The joint statement followed Jerusalem’s announcement of a plan to build 10,000 housing units in the West Bank and to normalize nine outposts that were previously deemed illegal by Israeli courts. The foreign ministers said that they are “deeply troubled by the Israeli government’s announcement,” adding that they “strongly oppose these unilateral actions.”

Unlike that statement, the proposed Palestinian text for a Security Council resolution mentions no particular Israeli government policy. Instead, it issues a condemnation on settlement policies that all Israeli governments have enacted since the West Bank was captured in Israel’s defensive war of 1967.  

The proposed new resolution condemns “all attempts at annexation, including decisions and measures by Israel regarding settlements, including settlement outposts, and calls for their immediate reversal.” It also demands that “Israel immediately and completely cease all settlement activities in the occupied Palestinian territory, including East Jerusalem.”

Even as various American presidents have been at odds with Israel over West Bank policies, they by and large agreed with Israel that dealing with these issues at the UN, and specifically at the Security Council, is unproductive. Yet, an American council veto is far from guaranteed, as Mr. Obama’s 2016 case shows.

Current Israeli-American relations are fast cooling off, as, beyond the dispute with the Palestinians, Mr. Netanyahu’s domestic policies are seen as irksome among members of President Biden’s administration.      

When Mr. Netanyahu presented his new right-wing government in late December, Mr. Biden said in a statement, “I look forward to working with Prime Minister Netanyahu, who has been my friend for decades.” Yet, a planned invitation for the Israeli premier to visit White House has been placed on ice

In addition to Mr. Blinken’s public rebuke on settlements, Mr. Biden interjected himself into an internal Israeli debate over the balance between the courts and the legislative body, after being egged on by a New York Times columnist.  

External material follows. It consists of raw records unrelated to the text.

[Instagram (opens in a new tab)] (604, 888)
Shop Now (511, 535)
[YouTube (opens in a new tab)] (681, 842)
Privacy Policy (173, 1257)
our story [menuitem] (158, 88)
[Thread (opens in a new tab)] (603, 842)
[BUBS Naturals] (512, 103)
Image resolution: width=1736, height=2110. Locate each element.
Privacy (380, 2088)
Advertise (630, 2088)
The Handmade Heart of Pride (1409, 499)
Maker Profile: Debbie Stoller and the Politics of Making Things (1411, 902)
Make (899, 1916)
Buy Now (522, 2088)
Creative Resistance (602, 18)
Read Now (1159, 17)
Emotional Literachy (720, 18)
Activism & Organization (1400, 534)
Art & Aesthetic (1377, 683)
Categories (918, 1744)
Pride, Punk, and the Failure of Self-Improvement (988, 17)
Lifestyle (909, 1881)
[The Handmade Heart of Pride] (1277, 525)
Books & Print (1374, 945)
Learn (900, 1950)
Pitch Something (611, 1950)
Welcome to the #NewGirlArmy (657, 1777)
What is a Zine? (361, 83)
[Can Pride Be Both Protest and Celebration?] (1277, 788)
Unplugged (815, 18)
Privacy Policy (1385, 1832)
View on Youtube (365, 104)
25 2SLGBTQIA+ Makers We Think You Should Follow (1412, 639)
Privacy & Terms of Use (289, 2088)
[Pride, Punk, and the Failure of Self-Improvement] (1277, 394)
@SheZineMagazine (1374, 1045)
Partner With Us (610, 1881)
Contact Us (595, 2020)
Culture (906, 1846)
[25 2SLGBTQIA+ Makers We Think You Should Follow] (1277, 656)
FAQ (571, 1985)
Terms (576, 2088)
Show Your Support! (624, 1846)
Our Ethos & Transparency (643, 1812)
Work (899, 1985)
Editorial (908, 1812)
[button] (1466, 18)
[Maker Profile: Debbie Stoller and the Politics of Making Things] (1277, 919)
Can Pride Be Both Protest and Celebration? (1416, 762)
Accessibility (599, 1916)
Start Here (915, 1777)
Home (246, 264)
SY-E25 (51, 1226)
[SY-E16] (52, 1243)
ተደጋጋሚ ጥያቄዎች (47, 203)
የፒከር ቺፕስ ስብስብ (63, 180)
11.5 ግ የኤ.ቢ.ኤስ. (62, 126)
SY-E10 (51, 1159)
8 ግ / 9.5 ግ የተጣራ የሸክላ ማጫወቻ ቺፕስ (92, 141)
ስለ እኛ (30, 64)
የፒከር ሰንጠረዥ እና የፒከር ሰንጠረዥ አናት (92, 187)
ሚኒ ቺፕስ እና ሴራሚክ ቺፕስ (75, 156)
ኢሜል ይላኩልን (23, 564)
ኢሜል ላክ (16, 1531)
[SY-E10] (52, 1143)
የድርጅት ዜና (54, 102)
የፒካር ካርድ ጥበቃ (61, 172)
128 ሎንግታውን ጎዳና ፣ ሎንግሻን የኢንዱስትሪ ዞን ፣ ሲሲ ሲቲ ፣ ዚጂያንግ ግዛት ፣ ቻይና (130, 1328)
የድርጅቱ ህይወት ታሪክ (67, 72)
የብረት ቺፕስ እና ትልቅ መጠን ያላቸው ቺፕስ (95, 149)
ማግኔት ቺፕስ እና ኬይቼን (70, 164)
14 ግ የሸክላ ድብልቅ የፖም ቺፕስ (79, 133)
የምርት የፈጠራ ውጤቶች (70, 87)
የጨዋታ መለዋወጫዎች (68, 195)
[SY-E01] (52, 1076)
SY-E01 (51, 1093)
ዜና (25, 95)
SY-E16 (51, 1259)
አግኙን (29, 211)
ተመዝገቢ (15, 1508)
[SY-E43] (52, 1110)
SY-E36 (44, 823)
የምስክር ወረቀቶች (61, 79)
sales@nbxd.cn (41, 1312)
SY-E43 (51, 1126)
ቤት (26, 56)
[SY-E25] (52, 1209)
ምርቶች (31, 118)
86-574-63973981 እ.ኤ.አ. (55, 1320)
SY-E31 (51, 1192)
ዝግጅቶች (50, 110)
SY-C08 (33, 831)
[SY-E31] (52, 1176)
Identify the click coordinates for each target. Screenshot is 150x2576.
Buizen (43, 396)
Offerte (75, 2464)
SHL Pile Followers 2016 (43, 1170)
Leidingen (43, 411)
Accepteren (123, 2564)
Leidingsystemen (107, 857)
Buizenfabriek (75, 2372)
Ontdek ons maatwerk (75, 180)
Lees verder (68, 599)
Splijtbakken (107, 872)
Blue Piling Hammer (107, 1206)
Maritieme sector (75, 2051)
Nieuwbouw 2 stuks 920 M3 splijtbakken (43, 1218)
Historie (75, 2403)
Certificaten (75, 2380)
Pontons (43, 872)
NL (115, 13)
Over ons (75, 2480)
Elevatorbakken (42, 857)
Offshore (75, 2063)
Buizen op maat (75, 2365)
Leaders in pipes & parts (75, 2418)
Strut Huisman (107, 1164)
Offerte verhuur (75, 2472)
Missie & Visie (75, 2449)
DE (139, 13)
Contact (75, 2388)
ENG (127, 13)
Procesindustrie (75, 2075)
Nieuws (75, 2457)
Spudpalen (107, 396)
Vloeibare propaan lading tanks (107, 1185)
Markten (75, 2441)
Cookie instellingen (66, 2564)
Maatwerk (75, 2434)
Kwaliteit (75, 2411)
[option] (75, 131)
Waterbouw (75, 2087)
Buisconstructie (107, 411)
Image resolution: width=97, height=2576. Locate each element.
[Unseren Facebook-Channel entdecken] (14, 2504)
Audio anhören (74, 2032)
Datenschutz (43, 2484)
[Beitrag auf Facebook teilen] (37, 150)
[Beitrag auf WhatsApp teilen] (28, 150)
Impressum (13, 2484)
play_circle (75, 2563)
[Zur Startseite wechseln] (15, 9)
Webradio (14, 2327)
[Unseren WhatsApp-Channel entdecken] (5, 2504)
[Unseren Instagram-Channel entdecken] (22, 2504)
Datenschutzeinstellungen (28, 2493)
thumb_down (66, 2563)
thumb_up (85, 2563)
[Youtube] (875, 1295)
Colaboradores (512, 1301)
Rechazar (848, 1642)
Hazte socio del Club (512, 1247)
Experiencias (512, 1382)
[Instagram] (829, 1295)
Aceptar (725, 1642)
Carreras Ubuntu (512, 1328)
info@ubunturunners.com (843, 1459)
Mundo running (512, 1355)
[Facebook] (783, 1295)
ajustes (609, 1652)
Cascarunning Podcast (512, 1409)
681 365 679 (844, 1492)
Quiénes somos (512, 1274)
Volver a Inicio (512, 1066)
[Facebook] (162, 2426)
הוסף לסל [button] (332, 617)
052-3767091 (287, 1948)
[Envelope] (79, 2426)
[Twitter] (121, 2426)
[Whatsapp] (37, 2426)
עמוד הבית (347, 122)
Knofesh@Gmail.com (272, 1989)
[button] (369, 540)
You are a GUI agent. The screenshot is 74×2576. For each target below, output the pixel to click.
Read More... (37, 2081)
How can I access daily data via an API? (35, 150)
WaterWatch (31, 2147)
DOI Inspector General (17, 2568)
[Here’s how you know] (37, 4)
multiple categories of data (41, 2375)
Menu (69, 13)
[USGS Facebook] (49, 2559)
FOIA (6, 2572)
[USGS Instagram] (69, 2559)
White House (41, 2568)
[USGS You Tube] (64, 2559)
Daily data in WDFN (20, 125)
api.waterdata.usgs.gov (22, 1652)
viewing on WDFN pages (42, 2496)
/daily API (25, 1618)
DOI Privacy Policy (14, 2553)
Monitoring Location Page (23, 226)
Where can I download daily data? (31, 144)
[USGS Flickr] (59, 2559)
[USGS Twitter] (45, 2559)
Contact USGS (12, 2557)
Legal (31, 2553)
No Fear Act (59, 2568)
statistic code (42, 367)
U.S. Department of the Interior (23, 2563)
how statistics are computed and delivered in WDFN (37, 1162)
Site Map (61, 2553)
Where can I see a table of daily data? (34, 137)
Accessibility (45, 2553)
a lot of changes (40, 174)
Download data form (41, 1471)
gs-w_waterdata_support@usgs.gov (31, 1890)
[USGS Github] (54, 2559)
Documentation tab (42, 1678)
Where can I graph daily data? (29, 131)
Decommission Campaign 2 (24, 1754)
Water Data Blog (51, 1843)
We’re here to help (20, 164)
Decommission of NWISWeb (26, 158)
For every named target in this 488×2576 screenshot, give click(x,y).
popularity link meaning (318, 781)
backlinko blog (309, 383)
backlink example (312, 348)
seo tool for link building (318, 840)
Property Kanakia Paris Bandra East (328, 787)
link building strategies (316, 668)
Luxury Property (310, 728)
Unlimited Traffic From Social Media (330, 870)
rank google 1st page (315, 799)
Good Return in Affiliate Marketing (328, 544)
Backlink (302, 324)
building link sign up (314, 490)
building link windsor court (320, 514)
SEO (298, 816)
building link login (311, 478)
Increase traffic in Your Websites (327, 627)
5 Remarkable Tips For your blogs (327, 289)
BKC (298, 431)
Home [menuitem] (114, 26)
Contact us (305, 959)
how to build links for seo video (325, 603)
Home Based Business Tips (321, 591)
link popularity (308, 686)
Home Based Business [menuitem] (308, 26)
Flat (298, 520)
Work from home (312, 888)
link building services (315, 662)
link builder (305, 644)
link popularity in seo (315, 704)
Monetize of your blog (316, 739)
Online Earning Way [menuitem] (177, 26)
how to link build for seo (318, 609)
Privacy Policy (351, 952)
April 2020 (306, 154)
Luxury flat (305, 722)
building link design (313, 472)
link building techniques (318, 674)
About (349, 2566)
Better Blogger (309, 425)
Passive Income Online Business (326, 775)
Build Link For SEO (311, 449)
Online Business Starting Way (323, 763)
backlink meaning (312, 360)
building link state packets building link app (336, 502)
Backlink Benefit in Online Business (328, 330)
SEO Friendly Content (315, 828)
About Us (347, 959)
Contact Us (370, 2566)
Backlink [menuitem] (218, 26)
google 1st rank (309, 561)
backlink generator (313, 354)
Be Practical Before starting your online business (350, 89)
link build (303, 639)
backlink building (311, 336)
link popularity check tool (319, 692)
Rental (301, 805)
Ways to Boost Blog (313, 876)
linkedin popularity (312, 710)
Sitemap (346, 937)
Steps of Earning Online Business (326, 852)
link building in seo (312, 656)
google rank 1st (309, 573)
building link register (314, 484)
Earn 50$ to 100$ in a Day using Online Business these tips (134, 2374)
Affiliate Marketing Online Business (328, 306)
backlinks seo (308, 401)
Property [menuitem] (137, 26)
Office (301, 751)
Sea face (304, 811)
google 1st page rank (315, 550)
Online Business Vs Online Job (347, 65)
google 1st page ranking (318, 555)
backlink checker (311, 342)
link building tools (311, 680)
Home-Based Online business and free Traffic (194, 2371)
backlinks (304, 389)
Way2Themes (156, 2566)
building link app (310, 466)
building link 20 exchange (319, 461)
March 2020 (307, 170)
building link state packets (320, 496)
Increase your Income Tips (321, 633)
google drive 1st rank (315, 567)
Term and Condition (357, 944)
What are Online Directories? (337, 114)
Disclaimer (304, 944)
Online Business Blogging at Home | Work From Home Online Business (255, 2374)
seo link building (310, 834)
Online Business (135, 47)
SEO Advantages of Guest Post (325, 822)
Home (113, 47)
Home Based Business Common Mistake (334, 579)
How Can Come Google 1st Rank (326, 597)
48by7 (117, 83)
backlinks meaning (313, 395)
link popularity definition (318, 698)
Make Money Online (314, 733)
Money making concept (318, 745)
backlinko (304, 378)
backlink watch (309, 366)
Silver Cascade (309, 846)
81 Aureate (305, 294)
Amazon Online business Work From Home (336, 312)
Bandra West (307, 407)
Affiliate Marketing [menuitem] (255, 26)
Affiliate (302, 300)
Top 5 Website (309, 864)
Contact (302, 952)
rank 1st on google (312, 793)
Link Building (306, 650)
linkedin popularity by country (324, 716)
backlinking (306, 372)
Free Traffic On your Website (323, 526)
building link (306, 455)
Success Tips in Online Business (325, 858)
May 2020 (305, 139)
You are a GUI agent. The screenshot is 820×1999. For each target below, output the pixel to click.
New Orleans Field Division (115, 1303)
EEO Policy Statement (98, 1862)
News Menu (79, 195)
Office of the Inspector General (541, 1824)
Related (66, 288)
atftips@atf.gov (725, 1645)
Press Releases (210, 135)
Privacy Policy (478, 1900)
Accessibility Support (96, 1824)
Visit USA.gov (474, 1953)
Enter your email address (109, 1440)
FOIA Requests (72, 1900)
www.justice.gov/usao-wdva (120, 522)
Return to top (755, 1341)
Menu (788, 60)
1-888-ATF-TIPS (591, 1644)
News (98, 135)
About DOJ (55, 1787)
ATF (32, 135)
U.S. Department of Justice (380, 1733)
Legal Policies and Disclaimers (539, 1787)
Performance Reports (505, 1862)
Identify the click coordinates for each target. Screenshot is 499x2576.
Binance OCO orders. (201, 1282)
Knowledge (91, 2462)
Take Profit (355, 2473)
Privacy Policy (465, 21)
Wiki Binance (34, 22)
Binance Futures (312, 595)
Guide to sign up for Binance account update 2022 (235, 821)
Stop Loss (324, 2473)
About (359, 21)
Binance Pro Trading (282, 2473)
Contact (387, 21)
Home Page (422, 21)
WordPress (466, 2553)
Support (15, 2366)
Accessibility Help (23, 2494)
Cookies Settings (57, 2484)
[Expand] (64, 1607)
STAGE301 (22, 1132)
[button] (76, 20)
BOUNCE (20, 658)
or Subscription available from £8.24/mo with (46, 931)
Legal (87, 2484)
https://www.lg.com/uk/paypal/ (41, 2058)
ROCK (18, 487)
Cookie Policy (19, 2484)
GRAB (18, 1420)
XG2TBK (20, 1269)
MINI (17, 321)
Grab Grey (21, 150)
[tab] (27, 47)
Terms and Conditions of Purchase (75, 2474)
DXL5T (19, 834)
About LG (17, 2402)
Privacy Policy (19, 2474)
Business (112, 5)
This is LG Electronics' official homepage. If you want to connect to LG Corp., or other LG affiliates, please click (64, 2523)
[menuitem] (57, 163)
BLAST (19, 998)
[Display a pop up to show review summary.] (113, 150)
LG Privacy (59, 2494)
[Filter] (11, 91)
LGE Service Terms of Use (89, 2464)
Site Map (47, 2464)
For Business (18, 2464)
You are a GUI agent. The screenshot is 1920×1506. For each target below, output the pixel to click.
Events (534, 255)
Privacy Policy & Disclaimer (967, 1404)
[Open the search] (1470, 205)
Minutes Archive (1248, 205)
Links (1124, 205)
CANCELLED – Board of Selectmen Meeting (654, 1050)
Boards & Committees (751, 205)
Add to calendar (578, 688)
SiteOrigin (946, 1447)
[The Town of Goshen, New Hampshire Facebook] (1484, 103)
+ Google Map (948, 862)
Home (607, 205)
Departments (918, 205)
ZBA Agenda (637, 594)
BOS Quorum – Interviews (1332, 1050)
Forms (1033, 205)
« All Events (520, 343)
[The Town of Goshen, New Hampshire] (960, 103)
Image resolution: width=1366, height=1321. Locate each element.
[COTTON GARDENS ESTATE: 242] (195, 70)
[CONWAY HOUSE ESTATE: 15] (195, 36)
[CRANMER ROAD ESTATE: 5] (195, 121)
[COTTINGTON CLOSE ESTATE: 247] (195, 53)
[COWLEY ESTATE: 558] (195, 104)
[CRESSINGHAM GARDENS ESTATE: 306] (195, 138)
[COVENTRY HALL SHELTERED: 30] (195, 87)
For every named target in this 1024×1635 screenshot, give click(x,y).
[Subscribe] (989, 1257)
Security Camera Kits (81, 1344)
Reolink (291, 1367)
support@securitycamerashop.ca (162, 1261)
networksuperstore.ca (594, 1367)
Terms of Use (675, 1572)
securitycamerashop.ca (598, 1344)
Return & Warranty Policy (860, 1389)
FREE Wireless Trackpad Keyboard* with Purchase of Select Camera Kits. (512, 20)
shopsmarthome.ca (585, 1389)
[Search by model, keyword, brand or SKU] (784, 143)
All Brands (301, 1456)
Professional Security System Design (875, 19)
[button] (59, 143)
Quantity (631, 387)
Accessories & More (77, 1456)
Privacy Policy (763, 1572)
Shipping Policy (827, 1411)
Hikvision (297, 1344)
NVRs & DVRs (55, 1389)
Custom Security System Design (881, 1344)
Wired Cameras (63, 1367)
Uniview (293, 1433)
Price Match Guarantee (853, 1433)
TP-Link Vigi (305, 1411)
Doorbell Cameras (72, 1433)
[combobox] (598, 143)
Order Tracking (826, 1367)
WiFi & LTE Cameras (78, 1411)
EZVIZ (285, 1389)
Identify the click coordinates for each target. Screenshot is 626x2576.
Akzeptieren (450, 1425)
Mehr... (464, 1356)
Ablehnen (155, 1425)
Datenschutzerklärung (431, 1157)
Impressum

All that does not necessarily mean that America would once again join the Palestinian Authority’s strategy of using the UN and other international bodies in its war against Israel. Yet, the rift between Messrs. Netayahu and Biden appears to be widening. Along with it, traditional diplomatic rituals — including the delicate dance that leads to American vetoes at the UN — could fall by the wayside.